Nichols et al. (9) described effects of MDAI on catecholamines and serotonin (5-HT), measured metabolite levels, and determined the affinity (KD) and number of binding sites (Bmax) for 5-HT transporter (SERT) (in rat brain cortical resp. hippocampal homogenates) measured 1 week after subcutaneous (s.c.) administration of 40 mg/kg MDAI. After 1 week of recovery, there were no significant changes in levels of any of the measured neurotransmitters or SERT compared with controls; by contrast, significant reductions in the neurotransmitter levels and SERT were induced by MDMA. No changes in KD and Bmax were observed, indicating no detectable 5-HT neurotoxicity or 5-HT terminal degeneration.
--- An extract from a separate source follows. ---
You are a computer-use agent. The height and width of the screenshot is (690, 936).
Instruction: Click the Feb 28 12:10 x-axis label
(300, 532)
However, drug discrimination experiments with MDMA-trained rats showed that MDAI fully substitutes for MDMA and that MDAI and MDMAI were observed to completely substitute for another MDMA-like drug MBDB (10). It was concluded that both drugs have MDMA-like behavioral pharmacology but without lasting 5-HT neurotoxicity following an acute, very high dose. However, the effects of chronic administration of MDAI (most drugs, whether for medical or recreational purposes are taken on multiple occasions) were not investigated until much later, and research on the chronic effects of aminoindanes, including MDAI, is still lacking.
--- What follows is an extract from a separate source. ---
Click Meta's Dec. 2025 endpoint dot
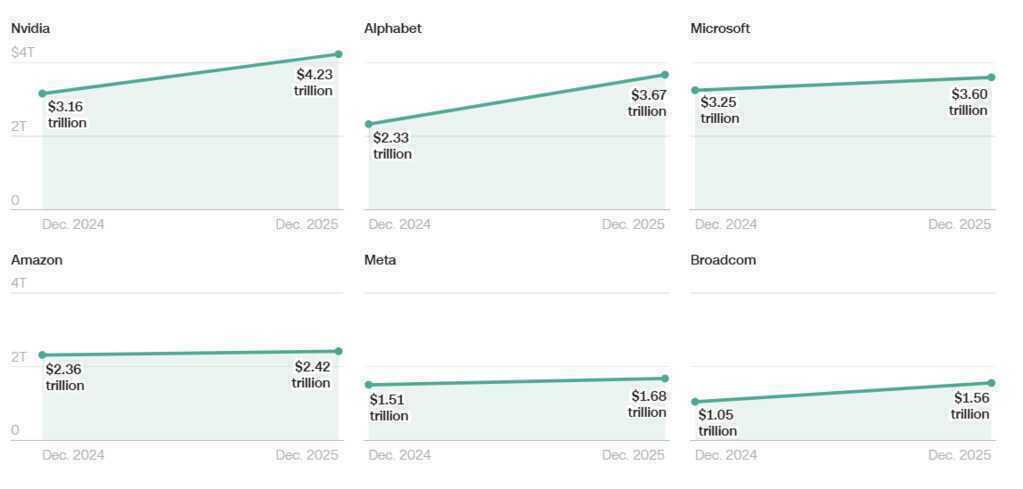 pos(665,379)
A study on in vitro monoamine reuptake inhibition (using rats’ synaptosomes) identified MDAI as a highly potent inhibitor of 5-HT and dopamine (DA) reuptake rather than causing non-vesicular DA release. 5-IAI and MMAI were subsequently evaluated, both of them increased non-vesicular release of 5-HT, DA, and norepinephrine (NE), but MMAI had 100- and 50-fold selectivity for 5-HT over DA and NE uptake inhibition, indicating that it is a very selective serotonergic releaser (28). In the monoamine reuptake transporter inhibition test performed on HEK 293 (human embryonic kidney 293) cells, MDAI’s ability to preferentially inhibit the NE transporter (NET) and SERT over the DA transporter (DAT) was confirmed, with an approximately twofold lower potency compared with MDMA. The other aminoindane tested, 5-IAI, showed a similar pattern/ratio of inhibitory action at NET/SERT/DAT. 2-AI selectively inhibited just NET, and for SERT and DAT it has low potency. Apart from inhibitory actions on transporter molecules, aminoindanes have been shown to cause transporter-mediated release (reverse transport) of monoamines: MDAI released 5-HT and NE, 5-IAI released 5-HT and DA, and 2-AI released NE and DA (33).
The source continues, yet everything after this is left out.